Without turning, Linda from next door said, “Shh.”

Ana leaned back with an upturned face and whispered, “Listening to the fight.”

Now that Carlos knew, he realized he’d been hearing an altercation since he had stepped out, its venue two units to the right. The combatants were Gabe, a big guy older than Carlos, and his wife Joyce, who was younger than Carlos and had raven hair; a hot number. The wife and husband exchanged insults with fervor, soprano versus bass, but Carlos couldn’t discern the words that Ana and Linda leaned forward to pluck. Non-vocal sounds entered the fray—breaking dishes.
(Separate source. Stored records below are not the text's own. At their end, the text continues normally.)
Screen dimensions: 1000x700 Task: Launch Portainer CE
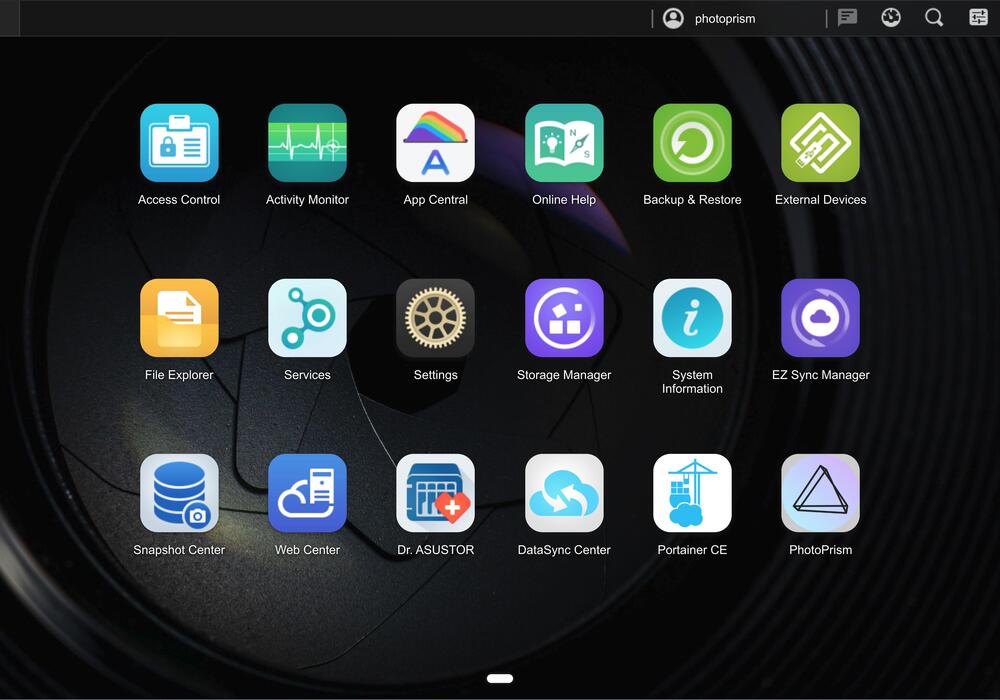tap(692, 492)
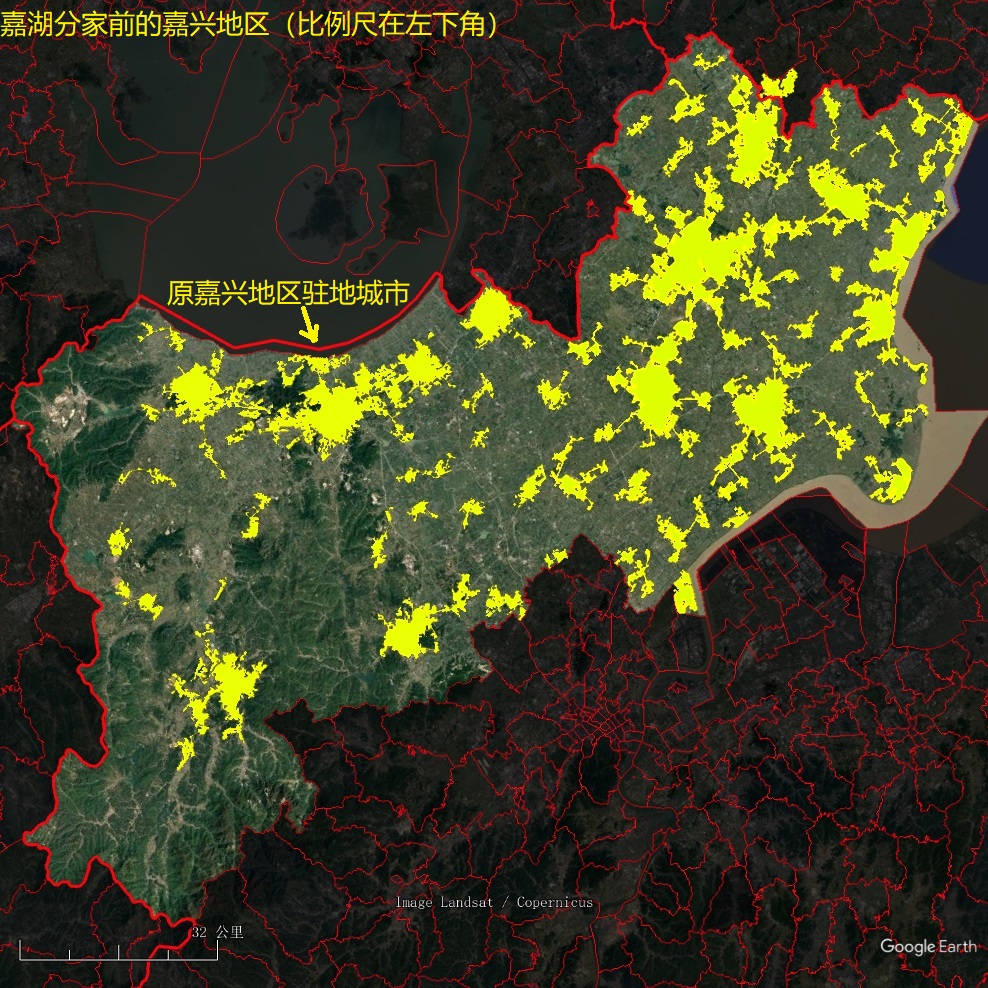The width and height of the screenshot is (988, 988).
Task: Click the title text 嘉湖分家前的嘉兴地区
Action: point(134,24)
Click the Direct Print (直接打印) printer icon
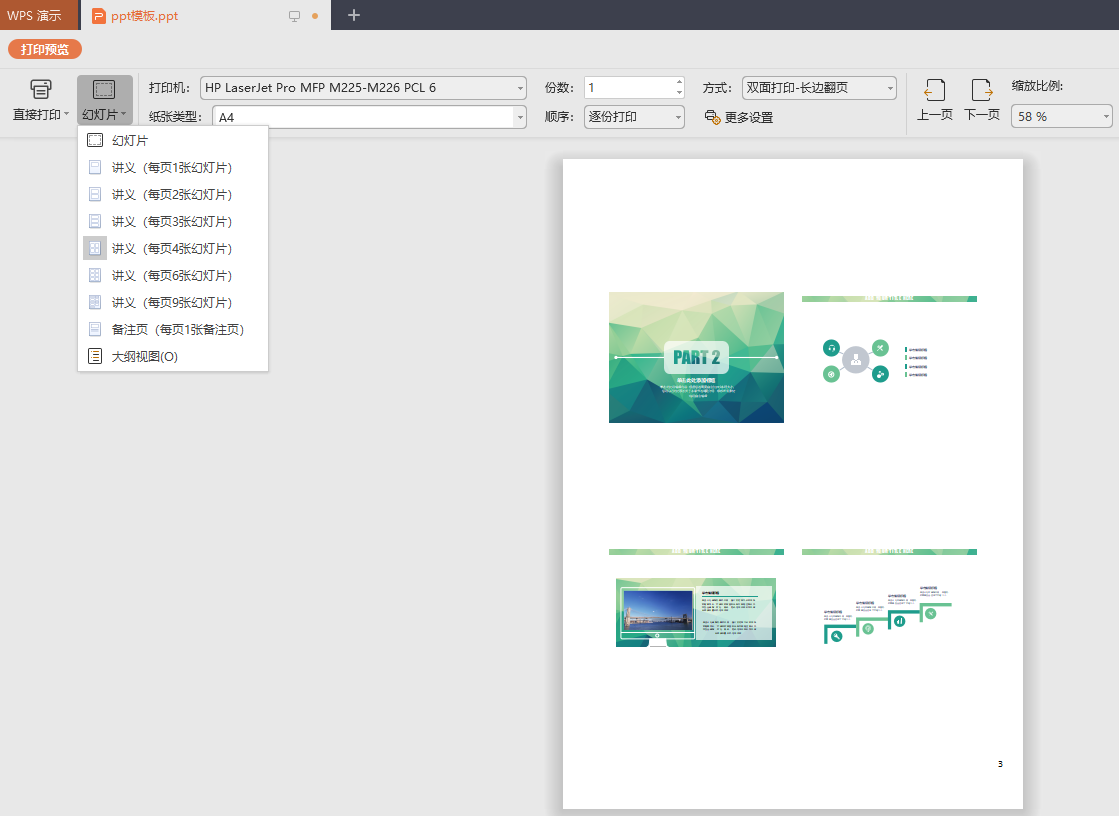This screenshot has height=816, width=1119. coord(40,90)
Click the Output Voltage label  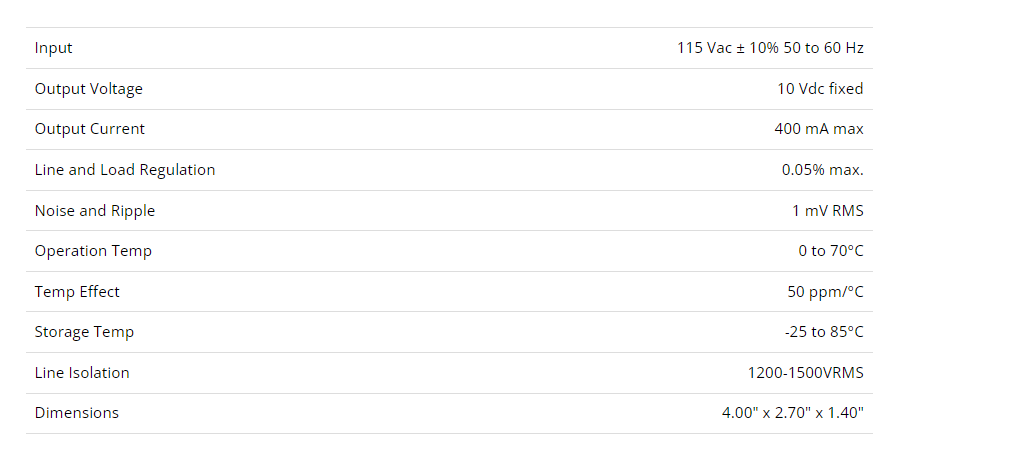tap(88, 89)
“Should we call the cops?”

“Shh,” said Linda.

Ana again leaned back with her upturned face. “Don’t be an ass. It’s just getting good.”

Another shiver. Carlos reversed his direction, opened the back door, and stepped into his kitchen of red linoleum, silver appliances, and a breakfast counter that jutted toward him from the opposite wall. Three stools ran the length of the counter, and one anchored the short side. Carlos leaned against the one on the short side with his left hand and adjusted his ears to the interior of the house: all quiet. He considered checking on the kids, but … best leave them alone. He’d tucked them in with the Berenstain Bears—Carlos eyeballed the digital clock on the counter—a while ago. He’d waited, checked, waited, and checked again before igniting a stogie of sinsemilla cannabis and taking two deep hits, his goal a mild buzz, not a blitz. So much for good intentions.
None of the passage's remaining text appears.